Date: 2015-04-27 12:01 pm (UTC)
From: [identity profile] baron-waste.livejournal.com


- which is where I picked up a 1948 Sawyer viewer of Bakelite, as seen above.  I still had my own 1960s standard GAF viewer.  Weirdly, View-Master and reels are still made and sold, and recently I bought a modern-day viewer at Wal Mart.

What makes that fun is something they don't hesitate to tell you - the design of the discs has never changed.  I can slot my Star Wars “Clone Wars” discs into my 1948 Sawyer or “Scenic Mexico” discs into my Wal Mart viewer as I please with no problem.

Little things amuse little minds…  but that IS rather unusual.

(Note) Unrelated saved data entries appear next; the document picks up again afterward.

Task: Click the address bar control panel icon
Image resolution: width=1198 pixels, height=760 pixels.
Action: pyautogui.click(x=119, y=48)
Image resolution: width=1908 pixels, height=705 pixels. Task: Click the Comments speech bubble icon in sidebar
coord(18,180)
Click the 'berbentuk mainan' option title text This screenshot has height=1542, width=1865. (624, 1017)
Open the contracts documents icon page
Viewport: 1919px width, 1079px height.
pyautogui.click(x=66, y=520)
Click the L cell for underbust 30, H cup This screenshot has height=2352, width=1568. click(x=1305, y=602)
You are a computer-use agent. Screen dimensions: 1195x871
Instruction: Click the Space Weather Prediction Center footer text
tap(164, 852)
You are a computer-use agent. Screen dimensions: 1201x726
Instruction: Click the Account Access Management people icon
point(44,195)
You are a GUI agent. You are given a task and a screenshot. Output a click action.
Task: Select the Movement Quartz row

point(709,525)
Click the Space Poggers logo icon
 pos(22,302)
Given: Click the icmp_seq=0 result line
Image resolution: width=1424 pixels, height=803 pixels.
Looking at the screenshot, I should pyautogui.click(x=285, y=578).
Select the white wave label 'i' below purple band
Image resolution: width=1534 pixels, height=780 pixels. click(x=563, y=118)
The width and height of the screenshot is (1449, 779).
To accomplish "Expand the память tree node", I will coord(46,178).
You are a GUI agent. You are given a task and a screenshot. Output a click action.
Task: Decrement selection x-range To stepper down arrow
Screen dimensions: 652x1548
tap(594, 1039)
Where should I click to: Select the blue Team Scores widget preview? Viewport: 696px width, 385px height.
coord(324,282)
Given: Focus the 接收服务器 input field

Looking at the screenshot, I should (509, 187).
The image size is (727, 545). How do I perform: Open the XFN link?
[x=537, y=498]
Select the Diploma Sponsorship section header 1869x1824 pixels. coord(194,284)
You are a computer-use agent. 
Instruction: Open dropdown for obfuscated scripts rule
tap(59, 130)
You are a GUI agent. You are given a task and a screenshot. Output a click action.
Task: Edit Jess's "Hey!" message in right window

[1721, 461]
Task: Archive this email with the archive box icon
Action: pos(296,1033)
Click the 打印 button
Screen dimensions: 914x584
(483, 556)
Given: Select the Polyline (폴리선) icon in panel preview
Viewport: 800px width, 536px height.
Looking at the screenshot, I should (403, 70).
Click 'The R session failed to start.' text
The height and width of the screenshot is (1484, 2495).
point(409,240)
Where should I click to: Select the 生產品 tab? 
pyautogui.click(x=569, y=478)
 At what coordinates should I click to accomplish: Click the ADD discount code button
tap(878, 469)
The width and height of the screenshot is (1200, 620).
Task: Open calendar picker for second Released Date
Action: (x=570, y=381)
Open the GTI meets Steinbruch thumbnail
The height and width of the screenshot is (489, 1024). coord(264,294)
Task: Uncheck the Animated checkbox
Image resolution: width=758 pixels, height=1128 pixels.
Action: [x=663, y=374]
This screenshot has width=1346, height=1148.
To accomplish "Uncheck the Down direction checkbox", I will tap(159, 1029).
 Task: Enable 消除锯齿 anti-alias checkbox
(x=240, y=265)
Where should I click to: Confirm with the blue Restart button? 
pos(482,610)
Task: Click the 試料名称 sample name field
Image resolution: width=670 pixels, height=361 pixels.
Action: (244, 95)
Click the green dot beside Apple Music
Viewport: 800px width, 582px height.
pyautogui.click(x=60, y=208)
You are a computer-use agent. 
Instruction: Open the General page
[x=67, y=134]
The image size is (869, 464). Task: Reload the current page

Date: 2015-04-27 05:04 pm (UTC)
From: [identity profile] christhawk.livejournal.com
I didn't remember how old my Viewmaster was until seeing these ads. I inherited my dad's and all his discs from the 1950s, and on looking it up, I'm pretty sure it was a Model C. The C had ridges on the eyepiece, and I can still remember how they felt different than my cousin's 1980s red Disney version. The slides last a long time - they were only slightly faded when my sister and I had them. We had a pretty big collection, but the ones I remember best are the ones my dad got as a souvenir on their trip to Disneyland sometime in the late '50s. I may have never actually been to a Disney park, but I know the one from then very well!

Date: 2015-04-27 06:55 pm (UTC)
From: [identity profile] franklanguage.livejournal.com
Although I was born in the 60s, I never had a ViewMaster; I never knew it at the time, but I've never been able to merge images. Therefore the 3D effect was lost on me.

I had my first eye surgery in 1965, to correct strabismus. Although I wore an eye patch for amblyopia [lazy eye] I never had any doctor diagnose my lack of binocular vision; I still don't know how common it is, but I would figure it isn't just one-eyed people who have it. (BTW, I have two working eyes.)

Date: 2015-04-28 12:58 am (UTC)
From: [identity profile] progbear.livejournal.com
Wow, I had no idea ViewMasters™ once had so many accessories! Cool! My cousins had a Talking ViewMaster™, but the “talking” part (an acetate record which attached to the outside of the reel) didn’t work.

I remember the reels they did for 2-D cartoons like Peanuts and the Flintstones, which were effected via specially-made 3-D dioramas. These were always a bit unsettling.

Date: 2015-04-28 02:55 pm (UTC)
From: [identity profile] murakozi.livejournal.com
Yow! I never knew there were actually accessories for Viewmasters. I remember having one when I was a kid. It was a plain ol red one from the late 60's or early 70's. I don't know what ever became of it or the various disks we had.
I kind of miss those old, simple toys.